* _Work request A_
Reproduce word for word the stretch of the whole cottonseed feeding text from "Most dairy producers" through "WCS per cow per day.".
* _Work request B_
Extend the text on feeding whole cottonseed to dairy cows with the part that would come after its final sentence.

* _Excerpt to read_
When WCS is a particularly good buy, a reasonable question is: how much can one feed?
Most dairy producers in the South and West feed from 5 to 8 lb. per cow per day. This is about 15% of the total diet dry matter in a TMR. But if fed for extended periods (more than 6 months), producers need to be aware of the safe levels of a compound called gossypol.
Research conducted at Auburn University suggests that 24 grams of free gossypol is the approximate upper limit for the lactating cow, allowing up to 10 lbs. of WCS per cow per day if the free gossypol is 0.50% or less in the whole seed (22.7 grams). A gossypol analysis is recommended to determine the exact amount of free gossypol if feeding more than 8 lb. of WCS per cow per day.

* _Given information_
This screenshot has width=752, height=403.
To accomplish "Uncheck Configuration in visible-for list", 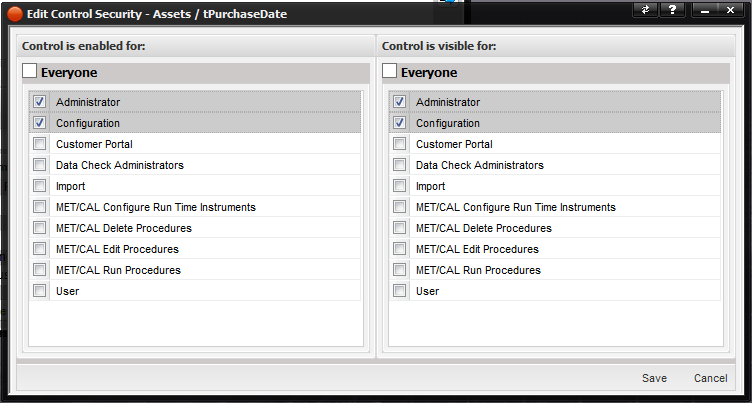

* _Exercise answer A_
Most dairy producers in the South and West feed from 5 to 8 lb. per cow per day. This is about 15% of the total diet dry matter in a TMR. But if fed for extended periods (more than 6 months), producers need to be aware of the safe levels of a compound called gossypol.
Research conducted at Auburn University suggests that 24 grams of free gossypol is the approximate upper limit for the lactating cow, allowing up to 10 lbs. of WCS per cow per day if the free gossypol is 0.50% or less in the whole seed (22.7 grams). A gossypol analysis is recommended to determine the exact amount of free gossypol if feeding more than 8 lb. of WCS per cow per day.

* _Exercise answer B_
Analyses are usually expressed as a percentage of the kernel (meal plus oil); to convert the percentage of gossypol in the kernel to the percentage present in the whole seed, multiply by .68. For example, if a kernel contains 0.92% gossypol, the equivalent amount in the whole seed would be 0.63%. If cottonseed meal and/or cottonseed hulls are also being fed, their contribution to the total free gossypol intake needs to be included also, though they may have much less free gossypol than WCS.
Whole cottonseed, as with many other feedstuffs, may have problems with aflatoxin produced by molds, developed in either the field or from poor storage of the cottonseed. Purchasing agreements should state clearly that the WCS have less than some specific amount of aflatoxin (20 ppb is the legal limit for feeds used in dairy rations). Storing WCS on a well-drained pad protected from rain is a necessity.